Hi, Steve Mirsky here with the previously promised part two of this week’s podcast, namely TOTALLY BOGUS. Here are four science stories, but only three true. See if you know which story is TOTALLY BOGUS.
Story 1, a study of the views of men who were regular consumers of pornography found that they did indeed have poorer eyesight on average than nonconsumers.
Story 2, photos from the Tiger Woods crash scene revealed a physics book in the back seat of the vehicle.
Story 3, a specific type of anxiety has been linked to the likelihood of becoming depressed—and that anxiety is anxiety about having anxiety.
And story 4, the genome of corn has been sequenced and published.
Story 4 is true, the sequence of the genome of corn was published in the November 20th issue of the journal Science. It’s the biggest and most complex plant genome sequenced so far. Corn was a $47-billion crop in the U.S. in 2008. Sequencing will reveal connections between genes and traits, lead to new varieties with desirable characteristics, as both food and biofuel, and the new info may also solve the longstanding puzzle of why corn grows vertically but is eaten horizontally. Corn has more genes than people do, by the way. Well, probably not you. You’re special.
○ ○ ○
• [Exercise tasks]:
#1 Answer these from the podcast transcript, one line each:
(a) In which issue of which journal was the corn genome sequence published?
(b) What was corn worth as a crop in the U.S. in 2008?
(c) According to story 3, what type of anxiety has been linked to the likelihood of becoming depressed?
#2 Using the podcast transcript, list what each of the four numbered stories claims.
#3 Retype the podcast transcript word for word, everything from "Story 3, a specific" down to "you. You’re special.".
○ ○ ○
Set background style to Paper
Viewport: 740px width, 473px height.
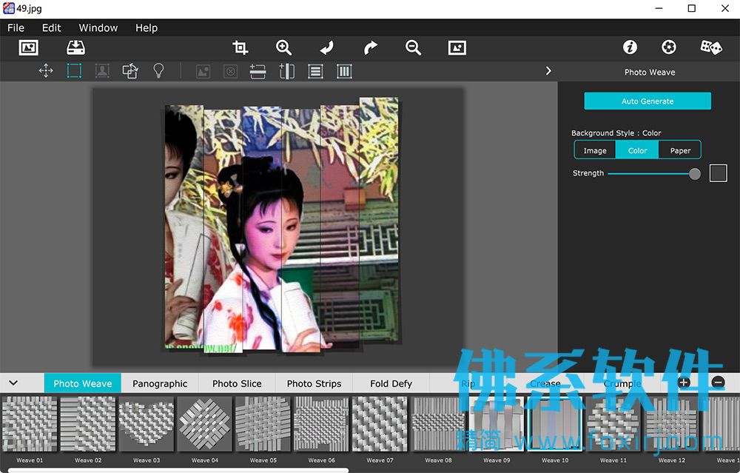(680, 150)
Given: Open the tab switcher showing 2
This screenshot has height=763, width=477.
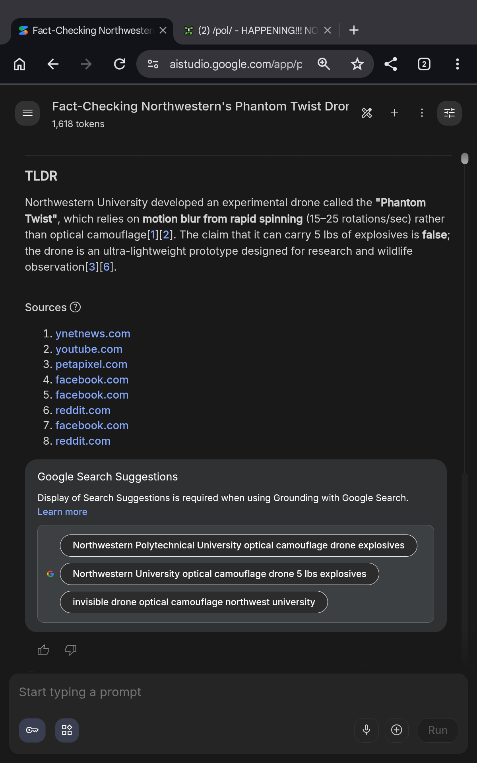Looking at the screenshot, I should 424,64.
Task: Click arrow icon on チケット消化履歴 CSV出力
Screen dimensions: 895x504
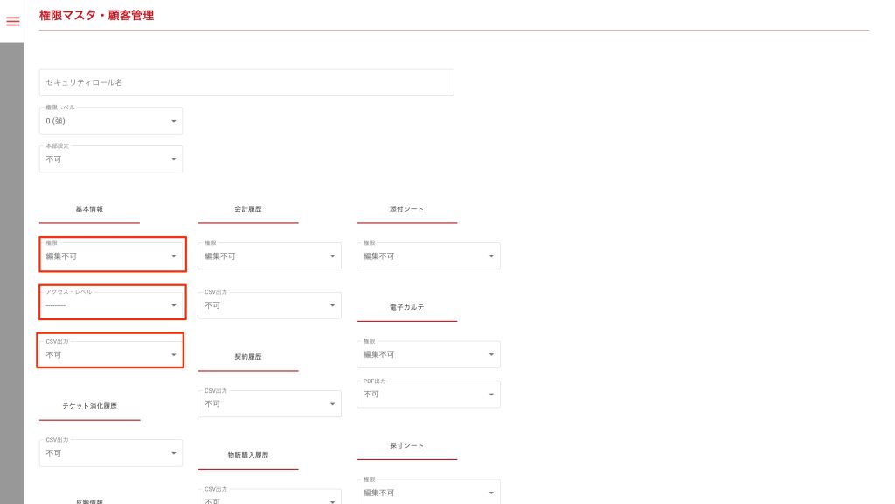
○ ○ ○
• [Answer list]:
#1
(a) The November 20th issue of the journal Science.
(b) $47 billion.
(c) Anxiety about having anxiety.

#2
- Story 1: Men who regularly consumed pornography had poorer eyesight on average than nonconsumers.
- Story 2: Photos from the Tiger Woods crash scene showed a physics book in the back seat of the vehicle.
- Story 3: Anxiety about having anxiety has been linked to the likelihood of becoming depressed.
- Story 4: The genome of corn has been sequenced and published.

#3
Story 3, a specific type of anxiety has been linked to the likelihood of becoming depressed—and that anxiety is anxiety about having anxiety.
And story 4, the genome of corn has been sequenced and published.
Story 4 is true, the sequence of the genome of corn was published in the November 20th issue of the journal Science. It’s the biggest and most complex plant genome sequenced so far. Corn was a $47-billion crop in the U.S. in 2008. Sequencing will reveal connections between genes and traits, lead to new varieties with desirable characteristics, as both food and biofuel, and the new info may also solve the longstanding puzzle of why corn grows vertically but is eaten horizontally. Corn has more genes than people do, by the way. Well, probably not you. You’re special.